Document segment ::
==============================

Another hike. Great. At two in the fucking morning.

* * * *

Turns out both Sunshine Sisters - former roommates - had staggered down to my library after one too many whiskey-diets.

Having just moved out of their summer digs, well, they'd sorta drank enough to sorta forget where they were temporarily staying until they could move into their new place. Still having the keys to their old house, and a few days left on that lease, they figured they'd just go back, crash on the floor...

And the other Sunshine Sister? Well, turns out she'd interviewed me for a class assignment a few years back, about my library's $6 million face lift and the distractions caused to our users by the construction. From what I made out in the Drunk Girl / English translations, that's how the idea to give me a call came up, for some odd reason...

Creepy guys following you, walks down dark alleys, and too much booze rarely mix well in small college towns. Wasn't hard to figure out who the creeper was - the guy was skulking beneath a street lamp on the corner, doing the drunken zombie shadowdance with lager-fortified urine running down the front of his pants. Kid couldn't have been any older than twenty, twenty-one...

==============================

Activity :: Decide whether each statement agrees with the passage, answering yes or no and quoting the exact words of the passage that settle it: (a) The two Sunshine Sisters had once been roommates. (b) The sisters no longer had keys to their old house. (c) The man on the corner stood beneath a street lamp.

==============================

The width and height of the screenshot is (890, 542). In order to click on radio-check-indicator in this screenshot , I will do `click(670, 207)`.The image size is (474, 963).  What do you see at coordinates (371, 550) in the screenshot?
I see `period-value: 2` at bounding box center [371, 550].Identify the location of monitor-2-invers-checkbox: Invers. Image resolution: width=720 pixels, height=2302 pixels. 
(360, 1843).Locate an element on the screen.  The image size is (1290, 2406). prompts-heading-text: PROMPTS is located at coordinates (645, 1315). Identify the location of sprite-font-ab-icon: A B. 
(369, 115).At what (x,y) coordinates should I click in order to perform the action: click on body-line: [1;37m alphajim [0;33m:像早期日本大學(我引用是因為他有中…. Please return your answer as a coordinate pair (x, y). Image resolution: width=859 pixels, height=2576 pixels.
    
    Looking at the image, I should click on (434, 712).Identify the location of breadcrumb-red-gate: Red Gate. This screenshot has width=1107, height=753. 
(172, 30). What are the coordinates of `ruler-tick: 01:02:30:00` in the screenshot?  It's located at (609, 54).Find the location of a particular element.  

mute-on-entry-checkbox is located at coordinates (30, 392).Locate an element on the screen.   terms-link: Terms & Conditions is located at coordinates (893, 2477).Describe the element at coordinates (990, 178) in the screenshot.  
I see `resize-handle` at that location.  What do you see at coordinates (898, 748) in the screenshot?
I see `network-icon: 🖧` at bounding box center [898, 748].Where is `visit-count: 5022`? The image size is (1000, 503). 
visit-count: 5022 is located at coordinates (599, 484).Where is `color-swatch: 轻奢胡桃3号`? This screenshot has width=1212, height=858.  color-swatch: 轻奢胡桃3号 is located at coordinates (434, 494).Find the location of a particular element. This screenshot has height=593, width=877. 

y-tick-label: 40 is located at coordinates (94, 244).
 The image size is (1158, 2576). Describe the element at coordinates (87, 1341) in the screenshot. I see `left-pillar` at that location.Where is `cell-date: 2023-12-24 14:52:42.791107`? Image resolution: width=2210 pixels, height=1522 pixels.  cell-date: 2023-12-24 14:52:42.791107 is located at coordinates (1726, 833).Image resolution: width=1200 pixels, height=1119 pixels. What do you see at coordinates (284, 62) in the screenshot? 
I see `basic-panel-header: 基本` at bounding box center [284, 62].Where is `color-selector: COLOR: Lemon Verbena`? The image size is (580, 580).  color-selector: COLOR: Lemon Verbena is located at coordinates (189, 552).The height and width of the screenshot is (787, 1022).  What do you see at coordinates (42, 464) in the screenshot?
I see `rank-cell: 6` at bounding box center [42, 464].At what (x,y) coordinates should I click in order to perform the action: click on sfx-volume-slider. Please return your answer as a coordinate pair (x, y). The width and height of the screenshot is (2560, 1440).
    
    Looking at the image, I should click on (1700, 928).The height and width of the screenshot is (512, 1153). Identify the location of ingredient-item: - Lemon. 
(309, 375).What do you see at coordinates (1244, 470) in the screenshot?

==============================

Problem solution ::
(a) Yes: "former roommates"
(b) No: "Still having the keys to their old house"
(c) Yes: "the guy was skulking beneath a street lamp on the corner"